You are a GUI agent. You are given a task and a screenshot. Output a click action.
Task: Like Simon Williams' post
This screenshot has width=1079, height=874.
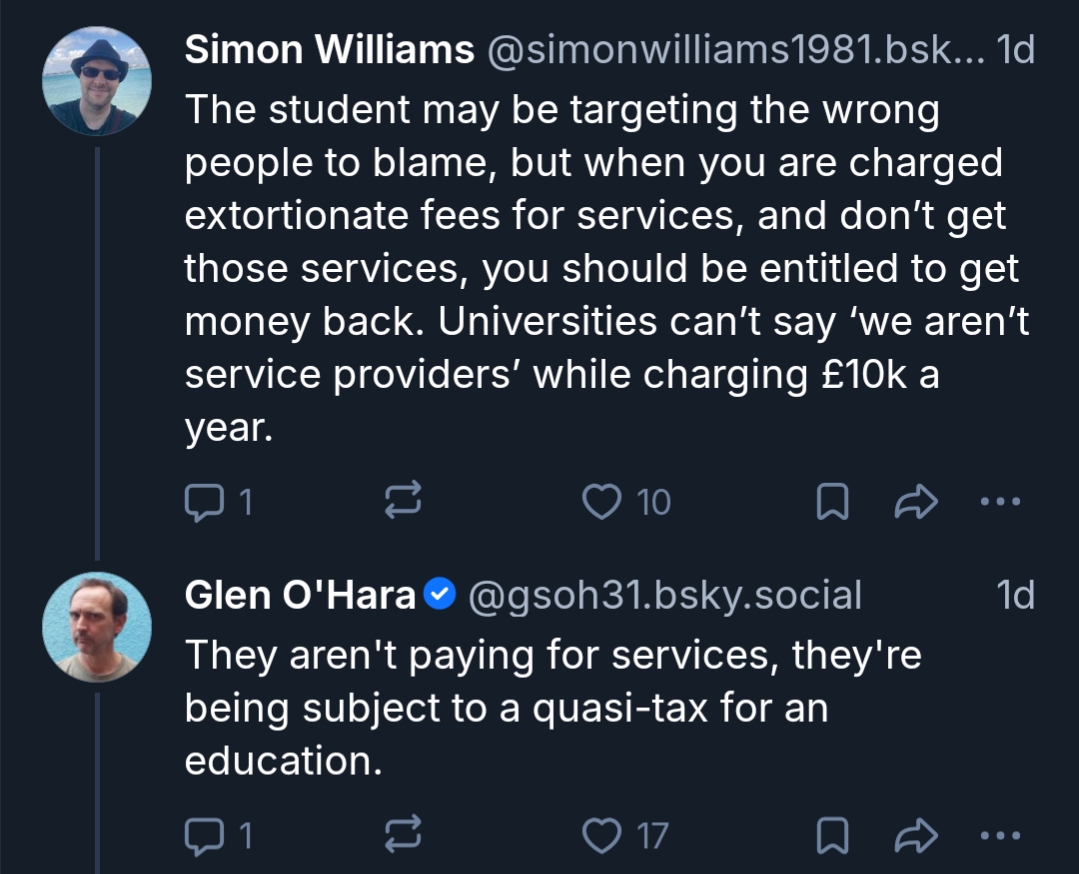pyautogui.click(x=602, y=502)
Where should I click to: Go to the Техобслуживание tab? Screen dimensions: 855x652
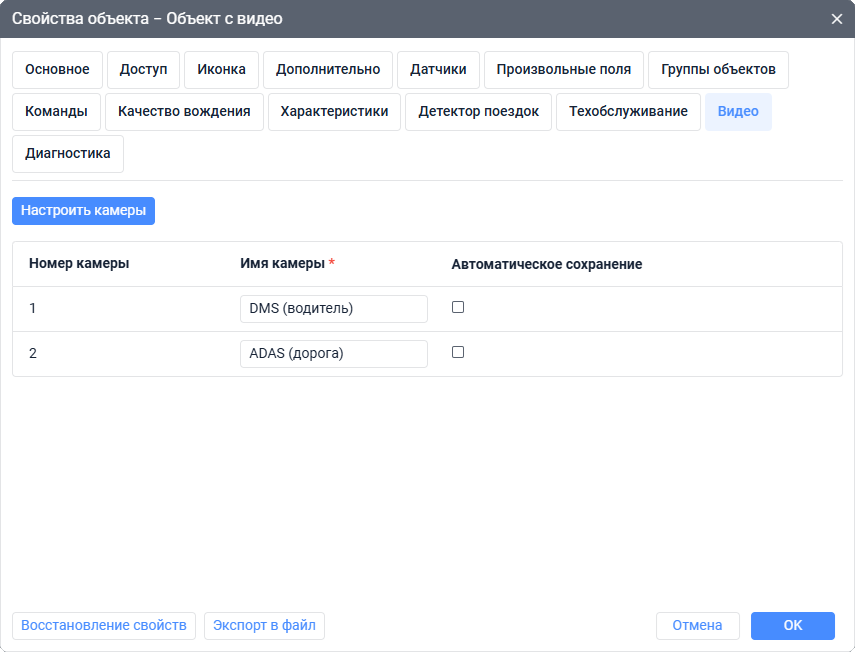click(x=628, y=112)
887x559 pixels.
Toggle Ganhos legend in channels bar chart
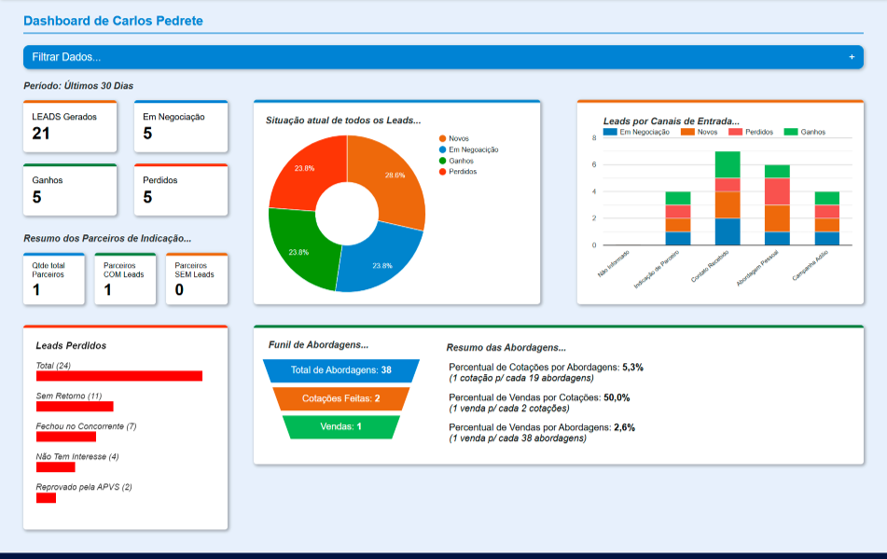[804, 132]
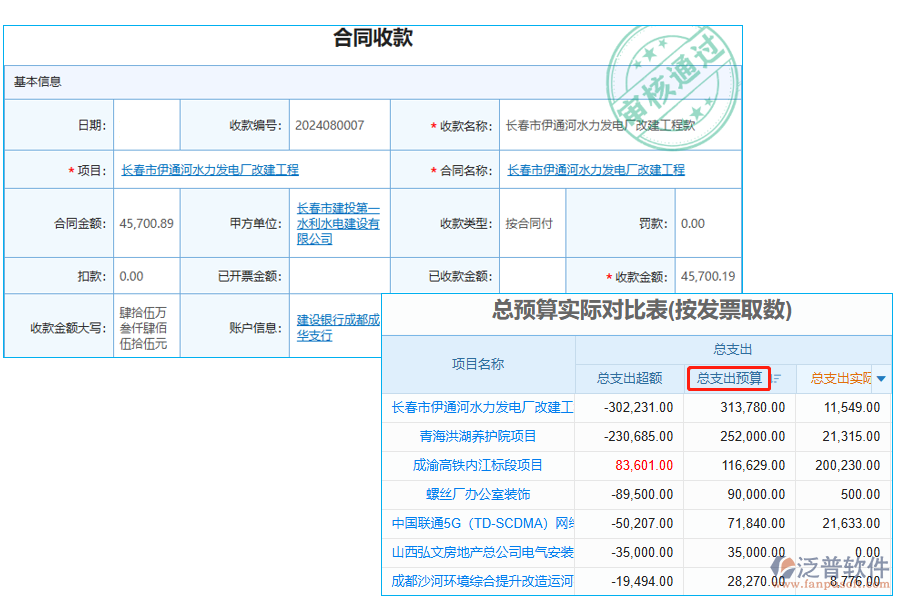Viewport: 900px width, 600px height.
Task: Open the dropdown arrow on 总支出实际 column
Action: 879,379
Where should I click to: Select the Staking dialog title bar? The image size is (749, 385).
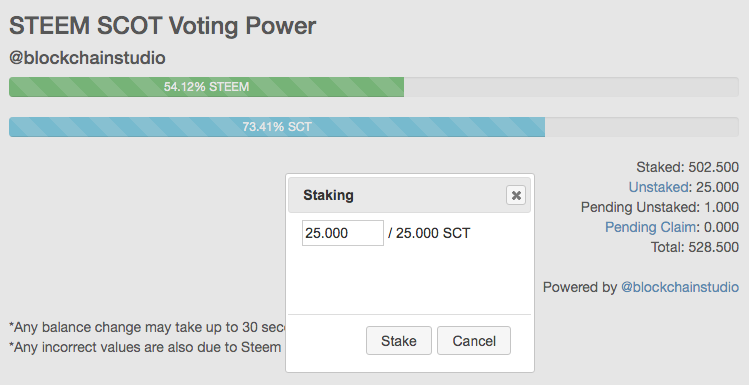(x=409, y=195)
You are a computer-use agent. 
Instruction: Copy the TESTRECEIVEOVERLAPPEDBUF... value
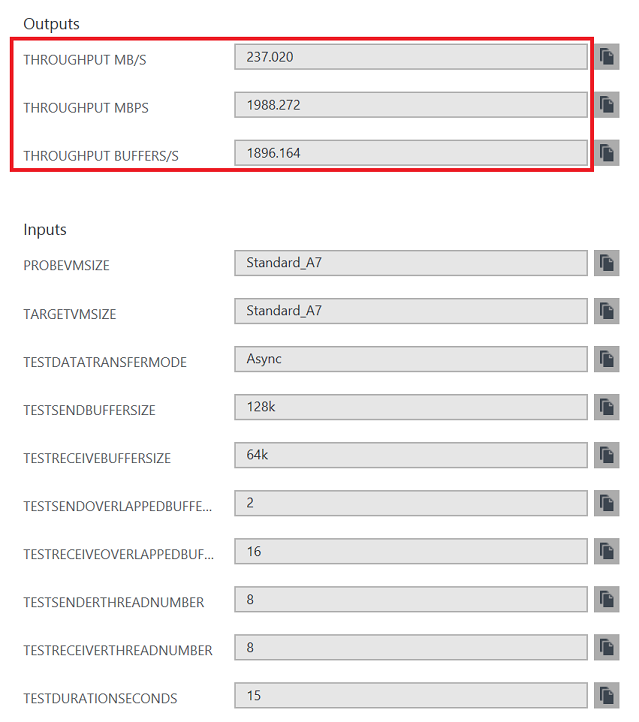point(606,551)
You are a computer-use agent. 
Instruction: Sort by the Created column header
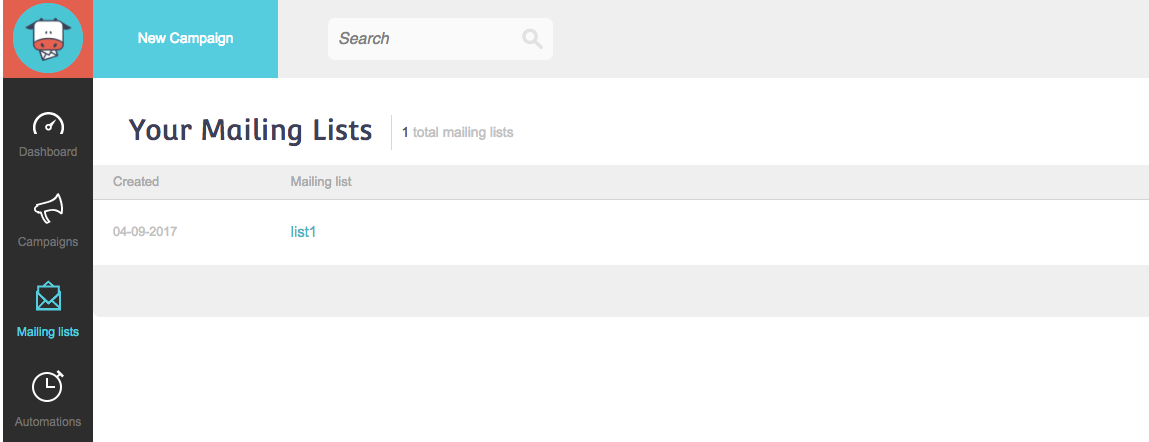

──────────────────────────────

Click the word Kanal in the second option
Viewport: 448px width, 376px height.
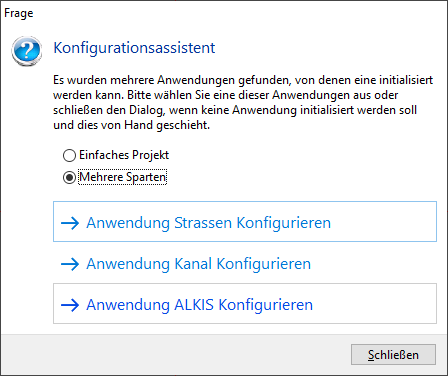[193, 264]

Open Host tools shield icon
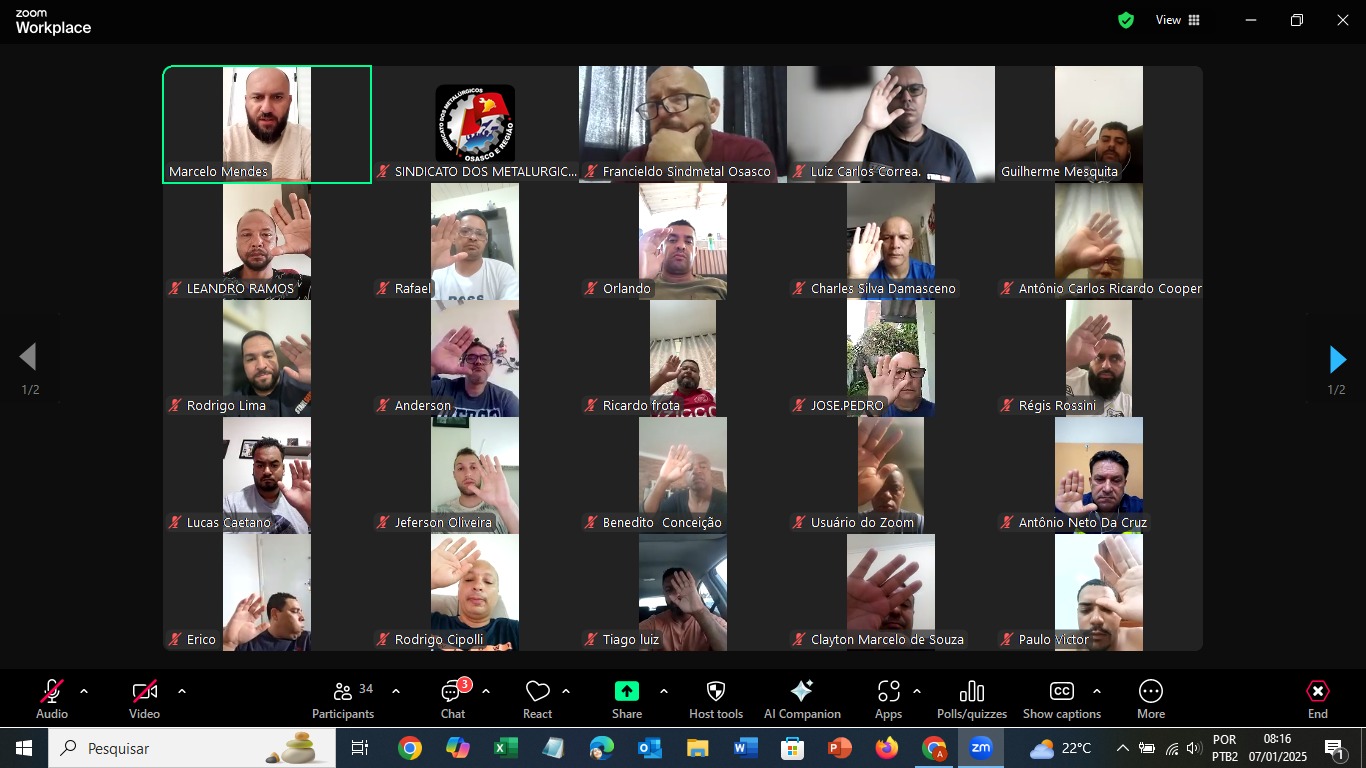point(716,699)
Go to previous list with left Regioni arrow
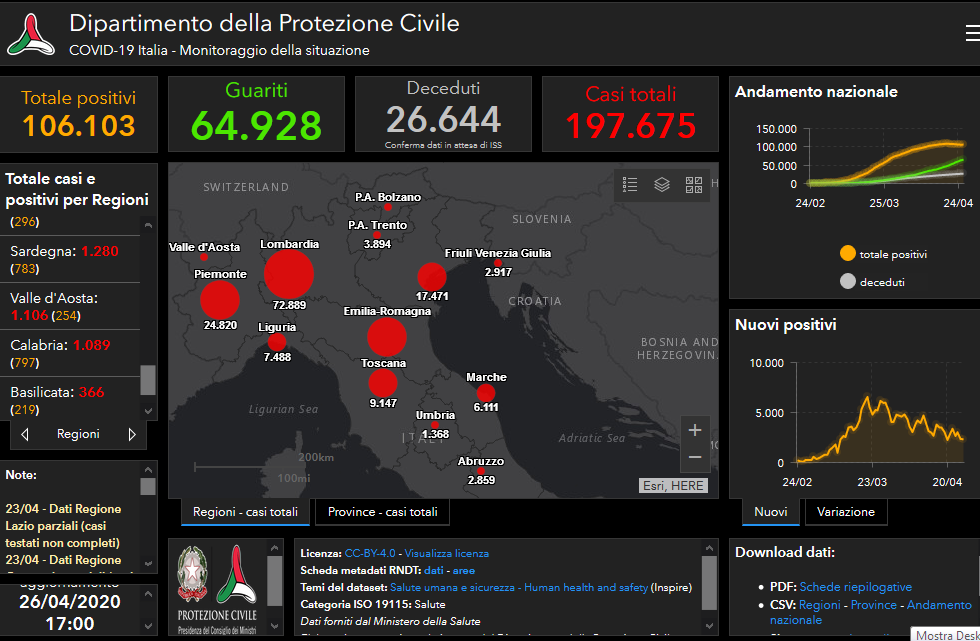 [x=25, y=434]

──────────────────────────────

» **Task details**: Above are some records; extract exactly the lines from the one containing "Where should I click to: Go" through the one containing "Instruction: Sort by" and drop the pictures.

» **Answer to this exercise**:
Where should I click to: Go to the Техобслуживание tab? Screen dimensions: 855x652
click(x=628, y=112)
887x559 pixels.
Toggle Ganhos legend in channels bar chart
[804, 132]
Viewport: 900px width, 600px height.
Task: Open the dropdown arrow on 总支出实际 column
Action: 879,379
Where should I click to: Select the Staking dialog title bar? The image size is (749, 385).
(x=409, y=195)
You are a computer-use agent. 
Instruction: Copy the TESTRECEIVEOVERLAPPEDBUF... value
point(606,551)
You are a computer-use agent. 
Instruction: Sort by the Created column header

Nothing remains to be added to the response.